Member of the Baden City Council
- In office 1955–1965

Personal details
- Born: Sophie Rotteneder 23 May 1905
- Died: 24 April 1975 (aged 69) Baden bei Wien, Lower Austria, Austria
- Party: Christian Social Party (c. 1930); Austrian People's Party (c. 1950–1975);
- Spouse: Herr Schulz

= Sophie Schulz =

Austrian politician (1905–1975)

Sophie Schulz (23 May 1905 – 24 April 1975) was an Austrian politician who served in the Landtag of Lower Austria from 1959 until 1965 as a member of the Austrian People's Party. During her tenure, she introduced revised regulations for the state's spas and health resorts.

== Biography ==
Sophie Schulz was born on 23 May 1905. A resident of Baden bei Wien, she was a member of the Christian Social Party during the Interwar period. After the war, she joined the Austrian People's Party. Schulz was elected a local councilor in 1950, and served as a member of the Baden city council from 1955 until 1965. Prior to entering politics, she was a housewife.

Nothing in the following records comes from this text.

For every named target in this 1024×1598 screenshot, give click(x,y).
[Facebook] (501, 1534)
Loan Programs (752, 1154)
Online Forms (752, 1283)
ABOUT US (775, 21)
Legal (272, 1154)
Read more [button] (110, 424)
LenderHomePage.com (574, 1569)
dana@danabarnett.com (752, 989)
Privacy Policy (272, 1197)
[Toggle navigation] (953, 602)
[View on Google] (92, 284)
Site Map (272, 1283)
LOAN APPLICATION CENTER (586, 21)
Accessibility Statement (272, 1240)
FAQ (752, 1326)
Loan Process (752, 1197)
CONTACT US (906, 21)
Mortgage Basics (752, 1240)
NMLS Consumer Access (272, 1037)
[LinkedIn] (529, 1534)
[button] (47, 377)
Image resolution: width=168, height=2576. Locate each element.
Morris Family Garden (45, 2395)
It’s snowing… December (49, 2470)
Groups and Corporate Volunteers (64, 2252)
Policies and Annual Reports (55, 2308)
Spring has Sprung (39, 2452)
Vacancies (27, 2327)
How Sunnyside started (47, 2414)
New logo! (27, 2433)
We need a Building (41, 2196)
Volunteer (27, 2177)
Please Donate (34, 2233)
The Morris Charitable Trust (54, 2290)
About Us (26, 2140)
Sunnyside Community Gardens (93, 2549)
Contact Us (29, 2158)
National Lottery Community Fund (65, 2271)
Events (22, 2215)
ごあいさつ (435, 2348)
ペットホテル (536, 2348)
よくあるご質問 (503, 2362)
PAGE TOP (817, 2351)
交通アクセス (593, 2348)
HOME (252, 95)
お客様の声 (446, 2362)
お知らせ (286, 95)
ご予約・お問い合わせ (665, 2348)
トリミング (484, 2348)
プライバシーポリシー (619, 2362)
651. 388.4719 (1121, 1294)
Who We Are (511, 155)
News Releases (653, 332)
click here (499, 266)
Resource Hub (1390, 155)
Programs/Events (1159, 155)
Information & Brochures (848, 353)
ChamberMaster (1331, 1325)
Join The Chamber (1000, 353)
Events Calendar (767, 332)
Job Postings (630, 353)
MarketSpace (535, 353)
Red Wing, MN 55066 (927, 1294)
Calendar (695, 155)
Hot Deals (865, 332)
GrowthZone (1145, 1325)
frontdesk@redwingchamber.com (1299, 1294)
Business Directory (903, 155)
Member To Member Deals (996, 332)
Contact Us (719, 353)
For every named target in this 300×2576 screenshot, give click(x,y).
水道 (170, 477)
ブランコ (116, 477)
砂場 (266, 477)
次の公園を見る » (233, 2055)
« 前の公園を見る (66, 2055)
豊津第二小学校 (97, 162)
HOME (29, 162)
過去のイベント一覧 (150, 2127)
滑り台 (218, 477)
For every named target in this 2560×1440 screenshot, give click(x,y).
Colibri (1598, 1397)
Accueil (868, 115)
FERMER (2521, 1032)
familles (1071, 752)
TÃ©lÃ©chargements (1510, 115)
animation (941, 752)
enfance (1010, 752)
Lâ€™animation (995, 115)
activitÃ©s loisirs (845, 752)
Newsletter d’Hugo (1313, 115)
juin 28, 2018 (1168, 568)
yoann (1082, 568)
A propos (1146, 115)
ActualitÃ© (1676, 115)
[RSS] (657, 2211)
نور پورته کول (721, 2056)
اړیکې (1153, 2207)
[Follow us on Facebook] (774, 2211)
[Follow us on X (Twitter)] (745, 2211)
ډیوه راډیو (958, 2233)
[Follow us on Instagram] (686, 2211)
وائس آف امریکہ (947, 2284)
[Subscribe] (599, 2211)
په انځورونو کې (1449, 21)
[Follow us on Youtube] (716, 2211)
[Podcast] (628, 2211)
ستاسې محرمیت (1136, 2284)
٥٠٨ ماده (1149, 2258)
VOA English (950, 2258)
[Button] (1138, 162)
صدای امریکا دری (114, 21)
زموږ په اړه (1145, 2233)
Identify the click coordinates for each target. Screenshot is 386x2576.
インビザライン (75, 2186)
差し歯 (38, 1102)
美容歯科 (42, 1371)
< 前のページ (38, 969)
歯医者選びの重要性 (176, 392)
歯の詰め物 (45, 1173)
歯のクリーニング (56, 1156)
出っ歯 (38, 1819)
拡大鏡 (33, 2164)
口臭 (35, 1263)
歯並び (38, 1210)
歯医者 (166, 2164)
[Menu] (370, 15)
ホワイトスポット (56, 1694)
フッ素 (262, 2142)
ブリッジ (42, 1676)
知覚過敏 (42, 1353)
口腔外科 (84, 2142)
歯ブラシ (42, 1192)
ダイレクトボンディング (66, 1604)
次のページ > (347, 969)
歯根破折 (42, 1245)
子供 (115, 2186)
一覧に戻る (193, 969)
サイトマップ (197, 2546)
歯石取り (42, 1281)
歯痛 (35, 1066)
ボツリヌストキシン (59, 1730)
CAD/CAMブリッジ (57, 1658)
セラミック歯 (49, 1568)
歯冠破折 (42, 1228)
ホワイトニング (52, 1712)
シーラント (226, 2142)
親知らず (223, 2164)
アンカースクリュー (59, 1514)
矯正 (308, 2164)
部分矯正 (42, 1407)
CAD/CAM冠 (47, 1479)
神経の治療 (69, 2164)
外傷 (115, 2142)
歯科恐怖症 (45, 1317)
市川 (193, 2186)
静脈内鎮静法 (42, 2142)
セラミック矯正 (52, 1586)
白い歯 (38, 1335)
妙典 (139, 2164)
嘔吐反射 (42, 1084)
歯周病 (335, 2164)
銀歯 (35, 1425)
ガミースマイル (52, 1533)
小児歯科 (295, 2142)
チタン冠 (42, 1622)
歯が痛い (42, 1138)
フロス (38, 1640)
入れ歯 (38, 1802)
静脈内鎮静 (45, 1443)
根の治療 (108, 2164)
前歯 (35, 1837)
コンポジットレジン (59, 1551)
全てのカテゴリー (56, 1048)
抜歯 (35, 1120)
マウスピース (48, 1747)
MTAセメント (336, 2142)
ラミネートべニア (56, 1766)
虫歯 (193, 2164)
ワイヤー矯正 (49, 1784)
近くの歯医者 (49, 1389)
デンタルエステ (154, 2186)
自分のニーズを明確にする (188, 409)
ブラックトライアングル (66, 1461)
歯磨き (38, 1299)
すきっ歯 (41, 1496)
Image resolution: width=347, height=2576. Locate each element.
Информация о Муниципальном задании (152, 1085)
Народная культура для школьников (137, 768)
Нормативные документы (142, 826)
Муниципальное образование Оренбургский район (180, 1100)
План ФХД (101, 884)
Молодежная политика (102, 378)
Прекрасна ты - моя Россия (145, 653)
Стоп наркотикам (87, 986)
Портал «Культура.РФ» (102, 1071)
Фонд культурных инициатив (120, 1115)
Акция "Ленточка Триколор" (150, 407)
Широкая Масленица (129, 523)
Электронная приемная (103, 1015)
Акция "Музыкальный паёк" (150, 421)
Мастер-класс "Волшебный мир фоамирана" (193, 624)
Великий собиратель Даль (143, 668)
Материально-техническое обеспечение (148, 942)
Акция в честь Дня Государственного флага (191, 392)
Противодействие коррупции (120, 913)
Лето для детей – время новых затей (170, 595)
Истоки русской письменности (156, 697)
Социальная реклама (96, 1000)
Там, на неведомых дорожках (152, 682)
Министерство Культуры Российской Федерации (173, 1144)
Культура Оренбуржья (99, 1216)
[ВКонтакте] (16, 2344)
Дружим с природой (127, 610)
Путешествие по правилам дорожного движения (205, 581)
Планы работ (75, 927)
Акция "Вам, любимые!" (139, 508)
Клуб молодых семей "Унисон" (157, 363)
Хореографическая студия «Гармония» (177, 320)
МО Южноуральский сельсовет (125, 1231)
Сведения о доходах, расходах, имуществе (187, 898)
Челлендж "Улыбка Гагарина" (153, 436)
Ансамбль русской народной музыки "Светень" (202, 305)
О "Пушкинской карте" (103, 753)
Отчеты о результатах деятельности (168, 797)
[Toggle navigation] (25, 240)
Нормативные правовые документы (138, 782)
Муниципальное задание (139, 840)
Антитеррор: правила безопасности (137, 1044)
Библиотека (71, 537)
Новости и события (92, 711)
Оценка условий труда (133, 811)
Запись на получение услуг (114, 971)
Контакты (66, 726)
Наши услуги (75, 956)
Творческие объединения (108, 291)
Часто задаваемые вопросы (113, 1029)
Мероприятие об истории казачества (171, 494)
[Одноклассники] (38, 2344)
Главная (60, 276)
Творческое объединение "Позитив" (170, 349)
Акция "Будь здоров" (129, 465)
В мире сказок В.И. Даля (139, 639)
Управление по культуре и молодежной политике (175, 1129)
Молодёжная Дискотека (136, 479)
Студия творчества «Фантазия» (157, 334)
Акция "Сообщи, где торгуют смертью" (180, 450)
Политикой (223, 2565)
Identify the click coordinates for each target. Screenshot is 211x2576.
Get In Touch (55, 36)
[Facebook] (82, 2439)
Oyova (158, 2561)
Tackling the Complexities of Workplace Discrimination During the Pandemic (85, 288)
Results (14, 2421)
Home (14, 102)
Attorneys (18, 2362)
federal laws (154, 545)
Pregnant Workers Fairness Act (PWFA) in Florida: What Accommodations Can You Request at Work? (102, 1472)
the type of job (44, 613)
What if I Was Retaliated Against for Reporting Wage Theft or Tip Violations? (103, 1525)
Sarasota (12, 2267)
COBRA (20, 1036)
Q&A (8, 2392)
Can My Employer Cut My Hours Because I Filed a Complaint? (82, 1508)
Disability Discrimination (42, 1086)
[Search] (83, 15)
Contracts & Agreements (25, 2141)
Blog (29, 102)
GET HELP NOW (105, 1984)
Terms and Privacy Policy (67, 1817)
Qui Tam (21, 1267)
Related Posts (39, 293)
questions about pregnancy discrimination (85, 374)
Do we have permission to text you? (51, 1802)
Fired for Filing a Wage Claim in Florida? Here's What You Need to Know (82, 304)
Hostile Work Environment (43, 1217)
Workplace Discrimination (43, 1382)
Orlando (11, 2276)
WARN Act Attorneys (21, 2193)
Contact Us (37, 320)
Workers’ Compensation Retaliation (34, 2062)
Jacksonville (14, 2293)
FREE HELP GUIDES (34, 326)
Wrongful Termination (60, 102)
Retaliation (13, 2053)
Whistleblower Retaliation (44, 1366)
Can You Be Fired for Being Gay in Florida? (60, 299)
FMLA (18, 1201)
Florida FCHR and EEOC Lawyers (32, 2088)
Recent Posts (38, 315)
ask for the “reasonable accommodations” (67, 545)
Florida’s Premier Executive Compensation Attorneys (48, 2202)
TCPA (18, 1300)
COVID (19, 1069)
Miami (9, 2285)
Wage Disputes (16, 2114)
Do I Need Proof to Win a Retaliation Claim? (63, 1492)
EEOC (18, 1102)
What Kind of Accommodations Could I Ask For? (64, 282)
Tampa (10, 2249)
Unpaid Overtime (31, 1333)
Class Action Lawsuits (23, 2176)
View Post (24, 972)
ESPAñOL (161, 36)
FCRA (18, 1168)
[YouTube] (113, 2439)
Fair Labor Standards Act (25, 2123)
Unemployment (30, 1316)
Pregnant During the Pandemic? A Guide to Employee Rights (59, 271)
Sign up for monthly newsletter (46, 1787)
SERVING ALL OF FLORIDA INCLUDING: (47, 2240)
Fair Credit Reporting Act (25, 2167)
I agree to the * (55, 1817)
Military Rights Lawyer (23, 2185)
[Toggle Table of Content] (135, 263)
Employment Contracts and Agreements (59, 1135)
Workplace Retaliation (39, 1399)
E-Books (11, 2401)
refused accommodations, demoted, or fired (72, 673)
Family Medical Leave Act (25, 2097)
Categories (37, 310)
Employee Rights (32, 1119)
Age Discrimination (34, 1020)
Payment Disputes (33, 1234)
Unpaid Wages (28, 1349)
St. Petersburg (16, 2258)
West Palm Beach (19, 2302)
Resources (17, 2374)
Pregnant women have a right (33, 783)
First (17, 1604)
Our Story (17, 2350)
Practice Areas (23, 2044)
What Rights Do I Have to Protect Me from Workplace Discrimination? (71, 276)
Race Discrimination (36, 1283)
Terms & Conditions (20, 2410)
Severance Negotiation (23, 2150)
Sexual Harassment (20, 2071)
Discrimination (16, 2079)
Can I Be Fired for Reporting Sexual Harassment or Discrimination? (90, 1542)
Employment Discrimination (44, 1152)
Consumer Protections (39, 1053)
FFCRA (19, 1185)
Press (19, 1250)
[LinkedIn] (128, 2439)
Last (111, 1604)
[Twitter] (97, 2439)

On 5 November 1959, Schulz became a member of the Landtag of Lower Austria, succeeding Viktor Müllner. During her tenure, she introduced a bill which would update regulations to the state's spas and health resorts, superseding a 1930 law which had become redundant due to scientific advances in balneology. Specifically, the law clarifies when a spa can be considered a health resort, prevents towns without spas from calling themselves spa towns, and establishes construction and sanitation regulations. Schulz left the landtag at the end of her term on 19 November 1964.

Schulz died in Baden on 24 April 1975.